Asaro’s point is more logical to me. Companies like Oracle, IBM and HP in particular, and Dell to a lesser extent, need to have an offering to compete in cloud storage. IBM and HP in with large global services organizations are falling behind companies like CSC and other service providers in the cloud storage space. Service providers are motivated to partner with VMware and EMC and there’s significant momentum behind their cloud offerings.
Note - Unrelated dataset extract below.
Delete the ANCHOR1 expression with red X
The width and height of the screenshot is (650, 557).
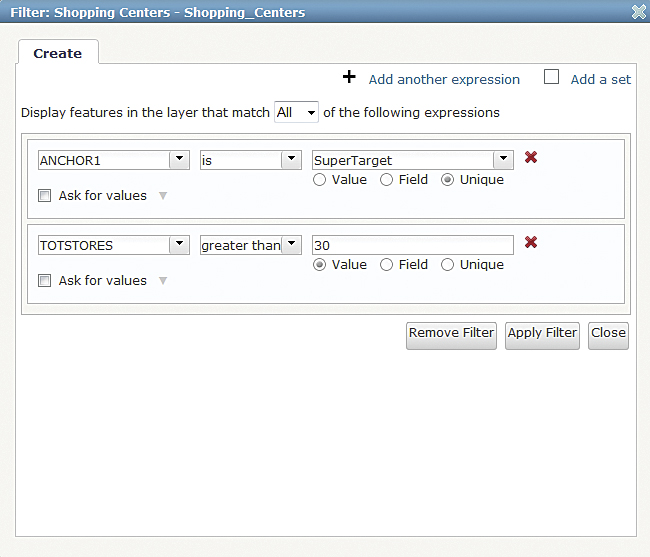click(x=531, y=157)
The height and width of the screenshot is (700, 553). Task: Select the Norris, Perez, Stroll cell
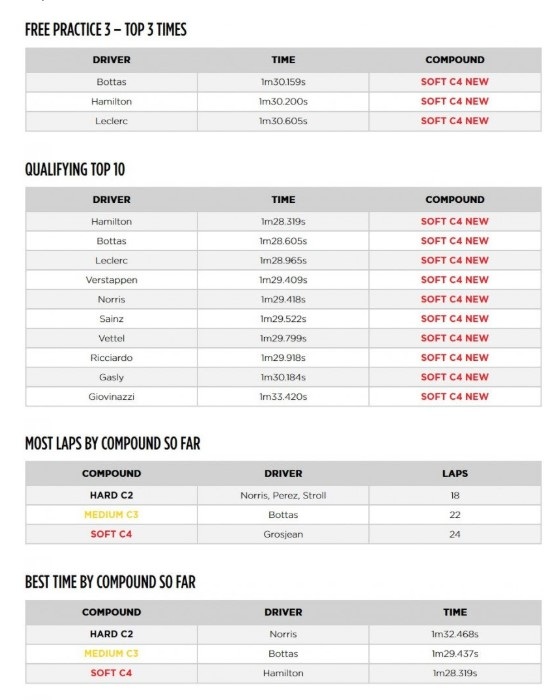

The focus on Nirvanix as an acquisition candidate is interesting to me. The company was dead quiet for a while but has been making significant inroads in the enterprise cloud storage market—gaining traction in hybrid clouds faster than traditional players, poaching senior talent from Google and racking up some wins in the healthcare and entertainment sectors. While others are doing object storage Nirvanix is singularly focused on the enterprise buyer and may be a target for whales trying to compete with the VCE/service provider strategy and offer an alternative to up-front CAPEX and high maintenance cost storage. IBM and HP with captive services organizations are the companies that have the most to gain by acquiring an object store with a scalable file system that can act as the hybrid cloud data store. Because Nirvanix owns and operates its own public cloud network the acquiring company has to have an appetite for services, as do HP and IBM. Another play could be Rackspace or other service provider picking up a Nirvanix to harden their cloud storage offerings.
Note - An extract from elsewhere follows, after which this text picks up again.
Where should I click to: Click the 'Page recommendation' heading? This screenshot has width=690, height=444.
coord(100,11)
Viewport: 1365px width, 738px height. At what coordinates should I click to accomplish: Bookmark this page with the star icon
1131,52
While there’s been a lot of action by VC’s funding the cloud gateway companies (e.g. StorSimple, TwinStrata, Nasuni, etc. the freeway onramps to the cloud—are short-term products. Tier one OEMs will increasingly incorporate cloud gateway functionality in their storage systems via high speed Ethernet connections embedded in their boxes – e.g. an EMC VNX or NetApp filer with a built-in gateway to the cloud. As such the market for a separate appliance to upload data into the cloud of your choice and store some data locally on it will be pressured.

The greater value in my view will be on providing services to store data in the cloud long-term—for backup, archiving, images and other emerging use cases. Look for all the major enterprise players to have some type of offering (either directly or through partnerships) by the end of 2011.